Medical and pharmaceutical waste comes from hospitals, doctors/dentists offices, skilled & unskilled nursing care, group practices, specialized out-patient services and veterinarians. Examples of medical waste are: soiled or blood soaked bandages, culture dishes and other glassware, discarded surgical gloves, and instruments (e.g. scalpels), needles, cultures, stocks, swabs used to inoculate cultures, removed body organs and lancets used to draw blood samples.
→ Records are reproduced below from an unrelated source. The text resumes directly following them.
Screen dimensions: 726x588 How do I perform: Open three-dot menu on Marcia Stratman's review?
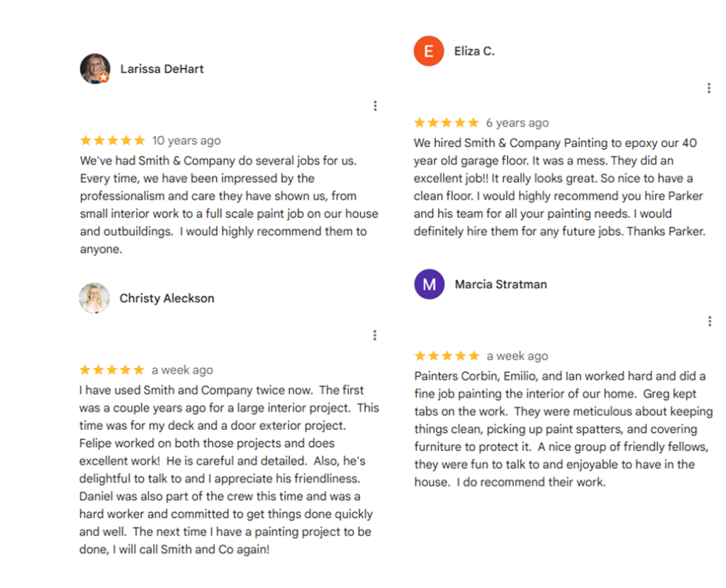[709, 321]
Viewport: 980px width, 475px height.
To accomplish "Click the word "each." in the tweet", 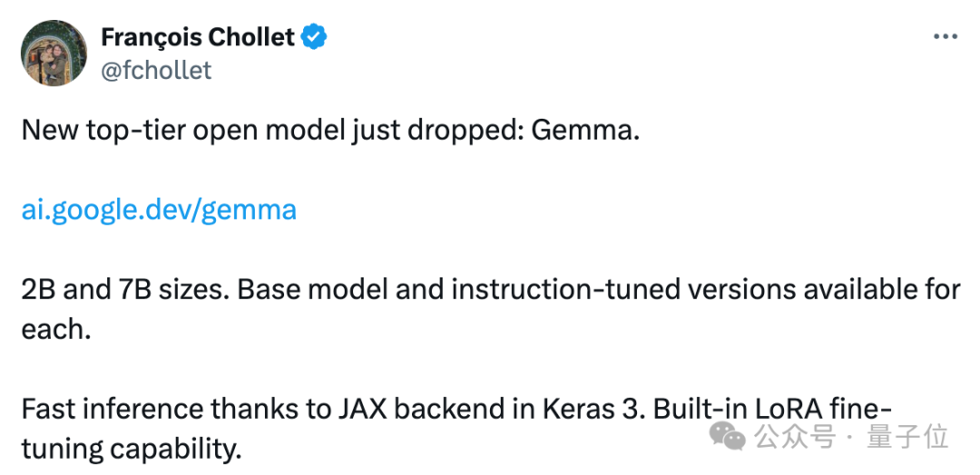I will pos(56,328).
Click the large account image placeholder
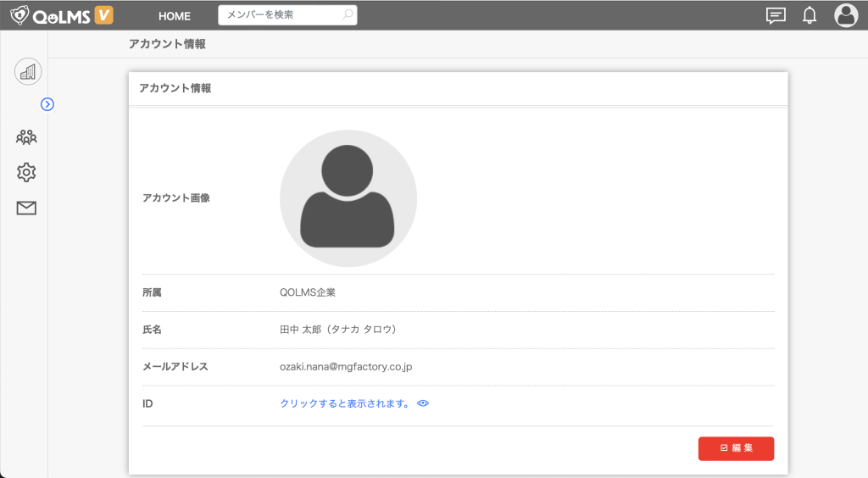This screenshot has height=478, width=868. point(348,198)
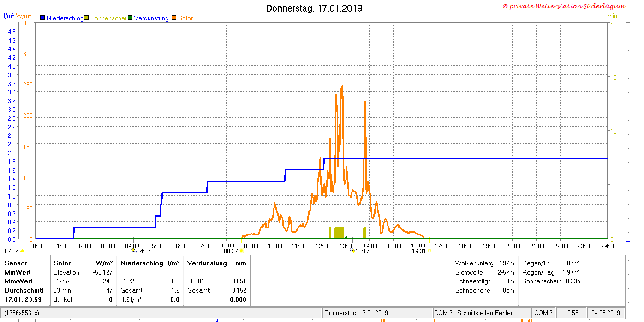Click the green Verdunstung legend square
Image resolution: width=644 pixels, height=322 pixels.
click(130, 18)
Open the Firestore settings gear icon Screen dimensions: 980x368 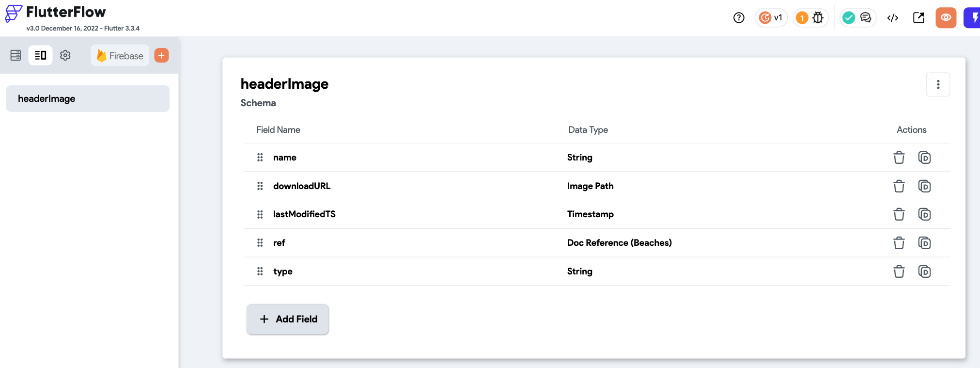tap(65, 55)
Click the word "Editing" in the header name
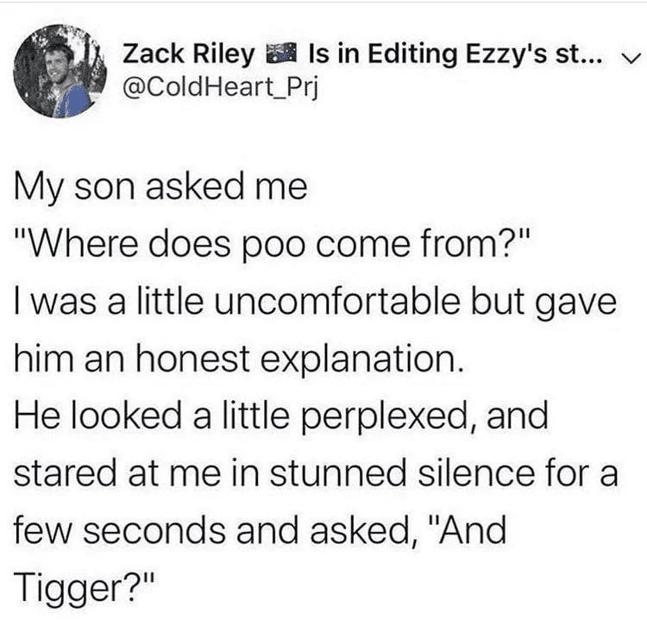The height and width of the screenshot is (644, 647). 412,55
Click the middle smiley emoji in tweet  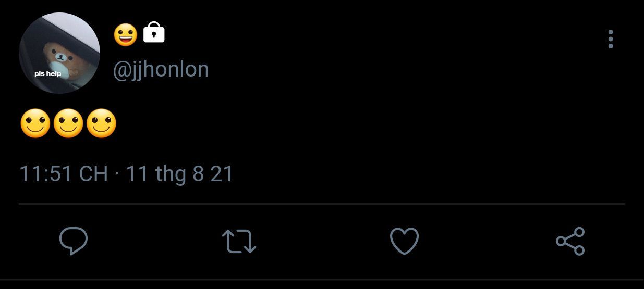click(68, 123)
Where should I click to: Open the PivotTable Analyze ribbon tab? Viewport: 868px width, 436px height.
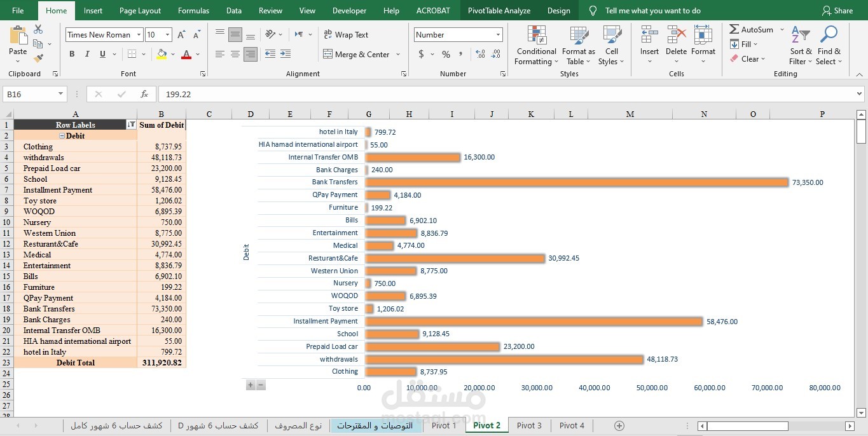tap(499, 10)
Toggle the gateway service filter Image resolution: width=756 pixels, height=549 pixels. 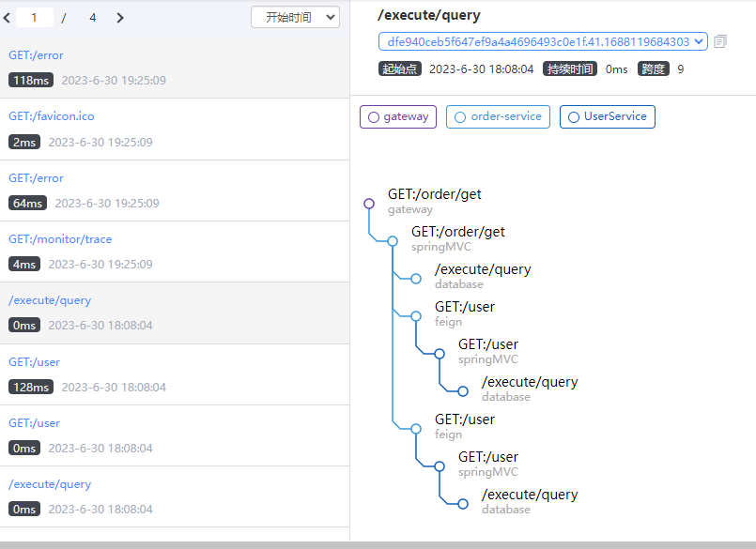click(x=398, y=116)
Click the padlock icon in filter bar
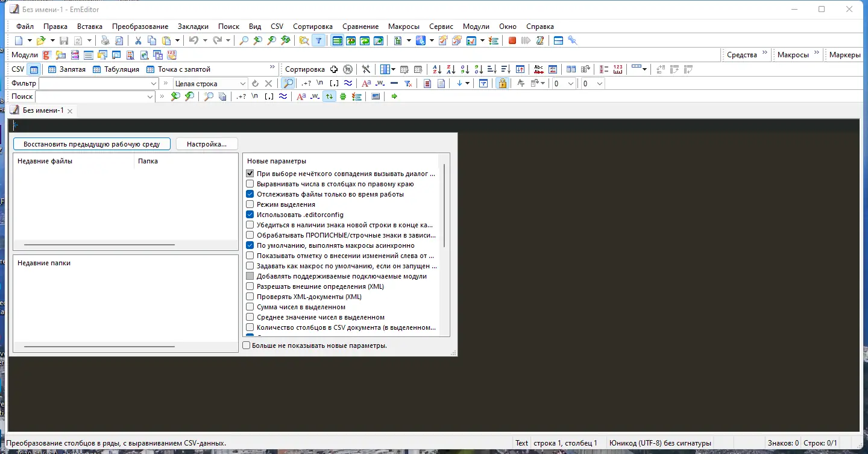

For medical waste generators (medium and large hospitals/health clinics or medical waste collectors), the current trend is clearly in the direction of greater efficiency in sorting. The pressure for cost containment has grown in the health care industry and the price for medical waste treatment and disposal has increased. It has been estimated that hospitals and long-term care (LTC) facilities in the US waste generate at least 125 million pounds of pharmaceuticals annually. Our research reflects that medical waste treatment systems are expected to experience high growth due to a growing and aging population, a rising incidence of chronic disease, and new requirements for disposal in community and home settings.
PEAT’s PTDR plasma-arc plasma gasification system in Sacramento, CA is currently permitted for sanitized medical waste treatment, among other waste streams. The PTDR plasma-arc plasma gasification technology has received numerous regulatory approvals throughout the globe, including the California Department of Public Health, which certified the technology as an alternative to incineration for medical waste treatment.
Since October 2011, PEAT has been performing small medical waste treatment campaigns. Most recently in August, PEAT hosted potential clients from Utah to witness a medical waste treatment campaign on waste supplied from the San Jose area.